High-density lipoproteins (HDLs) are complex, heterogenous lipoprotein particles, consisting of a large family of apolipoproteins, formed in subspecies of distinct shapes, sizes, and functions and are synthesized in both the brain and the periphery. HDL apolipoproteins are important determinants of Alzheimer's disease (AD) pathology and vascular dementia, having both central and peripheral effects on brain amyloid-beta (A beta) accumulation and vascular functions, however, the extent to which HDL particles (HLD-P) can exchange their protein and lipid components between the central nervous system (CNS) and the systemic circulation remains unclear. In this review, we delineate how HDL's structure and composition enable exchange between the brain, cerebrospinal fluid (CSF) compartment, and vascular cells that ultimately affect brain amyloid metabolism and atherosclerosis.

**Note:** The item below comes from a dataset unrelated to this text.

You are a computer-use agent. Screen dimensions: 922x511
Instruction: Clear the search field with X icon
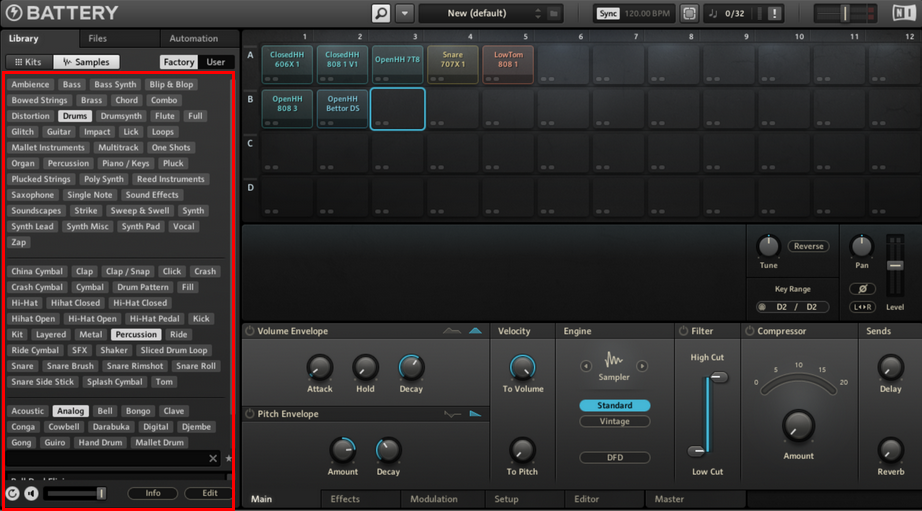click(x=213, y=458)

Accordingly, we then elucidate how modifications of HDL-P have diagnostic and therapeutic potential for brain vascular and neurodegenerative diseases.

Automated summary

High-density lipoproteins (HDL) play a crucial role in the pathology of Alzheimer's disease and vascular dementia, exchanging their protein and lipid components between the brain, cerebrospinal fluid, and vascular cells to impact brain amyloid metabolism and atherosclerosis. Modifications of HDL particles have potential diagnostic and therapeutic implications for brain vascular and neurodegenerative diseases.